Una recente indagine scientifica mette in discussione l’autenticità della Sacra Sindone, suggerendo che il famoso tessuto custodito conservato nel Duomo di Torino non sia mai stato realmente adagiato su un cadavere. Questa ipotesi nasce da uno studio pubblicato su Archaeometry, rivista accademica di alto profilo, in cui si fa ricorso a moderne tecniche di modellazione 3D per indagare un enigma che affascina da secoli.
L’autore dello studio è Cicero Moraes, ricercatore brasiliano specializzato in ricostruzioni tridimensionali, già autore di celebri riproduzioni facciali di figure storiche come sant’Antonio di Padova e Petrarca. Attraverso software di modellazione avanzati, Moraes ha simulato due situazioni differenti: una in cui un telo virtuale veniva posto su una figura umana digitalizzata, e l’altra in cui lo stesso veniva appoggiato su una superficie scolpita in rilievo.

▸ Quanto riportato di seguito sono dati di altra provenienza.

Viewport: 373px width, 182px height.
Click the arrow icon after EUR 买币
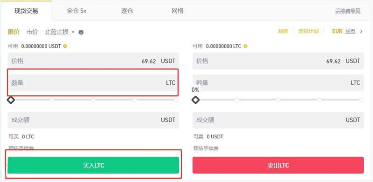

Dall’esperimento è emerso che la resa visiva del telo steso sul bassorilievo risultava estremamente simile all’immagine della Sindone, al contrario della versione modellata sul corpo umano, che generava un effetto ben più alterato.

Secondo Moraes, la configurazione dell’immagine sindonica risulta più compatibile con l’ipotesi di un’impronta ottenuta tramite una sagoma tridimensionale scolpita.
La teoria proposta si inserisce nel lungo dibattito sull’origine della Sindone e sembra rafforzare la tesi, sostenuta sin dal 1989 attraverso analisi al radiocarbonio, che collocherebbero il manufatto tra il XIII e il XIV secolo.
Anche Andrea Nicolotti, docente di Storia del Cristianesimo all’Università di Torino, si è espresso favorevolmente riguardo all’impostazione generale dello studio, pur rilevando, tramite un intervento su Skeptic.com, che le novità introdotte risultano piuttosto limitate rispetto a quanto già noto.
Non sono però mancate critiche. Tra le voci più scettiche c’è quella di Alessandro Piana, esperto italiano del tema e membro di UCCR, secondo cui l’indagine sarebbe carente per aver trascurato l’analisi del lato posteriore della Sindone, ritenuto essenziale per una visione complessiva dell’impronta.
A detta di Piana, lo studio sarebbe affetto anche da un rilevante errore tecnico: nella ricostruzione digitale, le parti del corpo risultano invertite rispetto alla disposizione reale osservabile sulla Sindone, con mani e piedi rappresentati in posizione speculare.
Anche se lo studio fornisce una spiegazione plausibile per la formazione dell’immagine, restano elementi ancora controversi: tra questi, le tracce di sangue del gruppo AB e la presenza di pollini riconducibili a specie botaniche originarie del Medio Oriente, che suggeriscono connessioni geografiche complesse.
Ulteriori dubbi emergono riguardo alle caratteristiche fisiche dell’immagine: mentre la Sindone non presenta alcuna evidenza di pigmenti o vernici, un’immagine ottenuta mediante riscaldamento di una matrice risulterebbe fluorescente, cosa non riscontrata sul telo originale.